TASK INSTRUCTIONS: Extract every line of the data below, from the line containing "[List View] (1225, 297)" down to the end of the data, and reproduce each one verbatim.

Data on finding words and elements:
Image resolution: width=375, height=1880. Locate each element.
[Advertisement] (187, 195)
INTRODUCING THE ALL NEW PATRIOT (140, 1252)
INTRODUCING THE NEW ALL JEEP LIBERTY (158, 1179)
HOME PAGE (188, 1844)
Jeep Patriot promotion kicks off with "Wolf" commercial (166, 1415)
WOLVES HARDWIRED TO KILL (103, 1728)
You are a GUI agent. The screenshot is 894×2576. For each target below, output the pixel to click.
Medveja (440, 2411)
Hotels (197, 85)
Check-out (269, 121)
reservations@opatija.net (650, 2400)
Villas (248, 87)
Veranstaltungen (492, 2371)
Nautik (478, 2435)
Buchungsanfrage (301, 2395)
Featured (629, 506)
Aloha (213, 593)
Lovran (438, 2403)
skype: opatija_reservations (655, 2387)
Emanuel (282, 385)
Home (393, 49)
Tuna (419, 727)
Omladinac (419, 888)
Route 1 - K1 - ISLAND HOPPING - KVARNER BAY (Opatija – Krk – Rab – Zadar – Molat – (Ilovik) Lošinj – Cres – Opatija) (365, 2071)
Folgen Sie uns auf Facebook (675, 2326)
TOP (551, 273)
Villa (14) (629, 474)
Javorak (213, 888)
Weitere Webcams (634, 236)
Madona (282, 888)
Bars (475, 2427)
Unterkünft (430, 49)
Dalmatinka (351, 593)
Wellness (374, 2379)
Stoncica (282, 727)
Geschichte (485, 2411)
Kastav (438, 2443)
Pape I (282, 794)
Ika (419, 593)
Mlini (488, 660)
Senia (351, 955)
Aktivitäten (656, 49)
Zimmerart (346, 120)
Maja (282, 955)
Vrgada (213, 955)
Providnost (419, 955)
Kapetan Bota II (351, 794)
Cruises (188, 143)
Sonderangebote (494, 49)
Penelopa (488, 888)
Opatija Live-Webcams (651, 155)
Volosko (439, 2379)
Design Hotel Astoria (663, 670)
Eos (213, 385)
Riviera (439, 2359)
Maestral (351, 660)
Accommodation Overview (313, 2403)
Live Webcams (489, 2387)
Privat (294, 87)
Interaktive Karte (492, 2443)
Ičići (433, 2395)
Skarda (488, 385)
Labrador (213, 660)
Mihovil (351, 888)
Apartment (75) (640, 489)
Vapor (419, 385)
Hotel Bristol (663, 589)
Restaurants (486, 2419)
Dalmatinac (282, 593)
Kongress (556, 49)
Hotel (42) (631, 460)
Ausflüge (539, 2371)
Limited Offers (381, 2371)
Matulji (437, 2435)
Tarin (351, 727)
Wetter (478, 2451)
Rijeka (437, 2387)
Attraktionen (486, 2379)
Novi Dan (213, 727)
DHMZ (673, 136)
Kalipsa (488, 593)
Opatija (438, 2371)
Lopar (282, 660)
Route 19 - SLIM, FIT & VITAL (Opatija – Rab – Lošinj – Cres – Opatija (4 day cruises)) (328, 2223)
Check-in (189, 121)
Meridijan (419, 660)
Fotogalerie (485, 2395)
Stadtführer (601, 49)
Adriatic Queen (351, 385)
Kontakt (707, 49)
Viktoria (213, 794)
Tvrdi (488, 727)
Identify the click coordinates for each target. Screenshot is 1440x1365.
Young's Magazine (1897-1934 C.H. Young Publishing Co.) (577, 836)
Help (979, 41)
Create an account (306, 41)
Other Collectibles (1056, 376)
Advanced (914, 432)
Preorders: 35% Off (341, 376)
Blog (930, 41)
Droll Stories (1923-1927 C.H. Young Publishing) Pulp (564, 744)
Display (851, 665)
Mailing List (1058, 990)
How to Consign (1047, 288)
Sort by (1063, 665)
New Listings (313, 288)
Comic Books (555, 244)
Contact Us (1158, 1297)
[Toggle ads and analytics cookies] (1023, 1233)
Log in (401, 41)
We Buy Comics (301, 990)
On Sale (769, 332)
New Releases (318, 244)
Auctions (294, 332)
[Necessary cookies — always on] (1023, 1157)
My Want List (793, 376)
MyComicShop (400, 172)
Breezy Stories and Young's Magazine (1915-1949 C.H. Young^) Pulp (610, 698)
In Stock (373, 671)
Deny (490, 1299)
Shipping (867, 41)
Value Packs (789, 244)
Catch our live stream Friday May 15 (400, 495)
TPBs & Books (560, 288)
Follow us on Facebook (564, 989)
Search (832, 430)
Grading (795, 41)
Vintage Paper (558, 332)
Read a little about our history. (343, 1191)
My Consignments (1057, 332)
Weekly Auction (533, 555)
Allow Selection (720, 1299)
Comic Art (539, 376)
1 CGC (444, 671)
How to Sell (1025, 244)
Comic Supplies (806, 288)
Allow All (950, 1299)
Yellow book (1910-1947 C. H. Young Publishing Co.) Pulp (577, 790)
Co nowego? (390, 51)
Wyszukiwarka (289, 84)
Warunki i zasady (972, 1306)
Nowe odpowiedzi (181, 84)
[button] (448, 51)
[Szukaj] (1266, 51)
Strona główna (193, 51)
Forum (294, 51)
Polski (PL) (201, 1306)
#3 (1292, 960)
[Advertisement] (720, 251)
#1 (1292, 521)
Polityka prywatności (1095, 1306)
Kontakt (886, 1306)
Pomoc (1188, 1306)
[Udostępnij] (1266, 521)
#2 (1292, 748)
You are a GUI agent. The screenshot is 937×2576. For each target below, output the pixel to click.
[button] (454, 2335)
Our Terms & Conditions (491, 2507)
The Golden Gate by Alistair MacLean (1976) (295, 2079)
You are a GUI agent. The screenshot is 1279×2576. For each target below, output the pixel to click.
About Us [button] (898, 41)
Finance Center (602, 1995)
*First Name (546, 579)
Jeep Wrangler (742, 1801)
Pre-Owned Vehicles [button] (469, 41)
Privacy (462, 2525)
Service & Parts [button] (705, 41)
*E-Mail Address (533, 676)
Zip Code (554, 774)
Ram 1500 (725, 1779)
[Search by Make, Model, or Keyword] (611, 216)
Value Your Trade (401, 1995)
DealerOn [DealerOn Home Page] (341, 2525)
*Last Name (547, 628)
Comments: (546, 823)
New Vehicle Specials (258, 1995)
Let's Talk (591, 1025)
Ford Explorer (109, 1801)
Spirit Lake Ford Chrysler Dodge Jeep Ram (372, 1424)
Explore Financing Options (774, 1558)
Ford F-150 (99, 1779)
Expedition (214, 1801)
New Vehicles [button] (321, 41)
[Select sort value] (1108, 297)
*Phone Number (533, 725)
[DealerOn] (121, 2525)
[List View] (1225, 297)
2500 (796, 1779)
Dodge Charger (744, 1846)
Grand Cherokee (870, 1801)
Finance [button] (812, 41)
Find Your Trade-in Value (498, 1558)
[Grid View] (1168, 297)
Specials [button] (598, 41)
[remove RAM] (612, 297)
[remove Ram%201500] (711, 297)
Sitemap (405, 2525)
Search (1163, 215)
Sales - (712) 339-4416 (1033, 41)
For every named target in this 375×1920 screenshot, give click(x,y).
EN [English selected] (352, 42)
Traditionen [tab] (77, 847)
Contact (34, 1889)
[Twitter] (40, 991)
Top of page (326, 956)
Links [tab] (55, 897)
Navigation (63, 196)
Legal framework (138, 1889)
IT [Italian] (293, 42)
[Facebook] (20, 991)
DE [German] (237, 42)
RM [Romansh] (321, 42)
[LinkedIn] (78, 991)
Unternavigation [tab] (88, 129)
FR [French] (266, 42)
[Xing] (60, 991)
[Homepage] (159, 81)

FINAL RESULT:
[List View] (1225, 297)
2500 (796, 1779)
Dodge Charger (744, 1846)
Grand Cherokee (870, 1801)
Finance [button] (812, 41)
Find Your Trade-in Value (498, 1558)
[Grid View] (1168, 297)
Specials [button] (598, 41)
[remove RAM] (612, 297)
[remove Ram%201500] (711, 297)
Sitemap (405, 2525)
Search (1163, 215)
Sales - (712) 339-4416 (1033, 41)
For every named target in this 375×1920 screenshot, give click(x,y).
EN [English selected] (352, 42)
Traditionen [tab] (77, 847)
Contact (34, 1889)
[Twitter] (40, 991)
Top of page (326, 956)
Links [tab] (55, 897)
Navigation (63, 196)
Legal framework (138, 1889)
IT [Italian] (293, 42)
[Facebook] (20, 991)
DE [German] (237, 42)
RM [Romansh] (321, 42)
[LinkedIn] (78, 991)
Unternavigation [tab] (88, 129)
FR [French] (266, 42)
[Xing] (60, 991)
[Homepage] (159, 81)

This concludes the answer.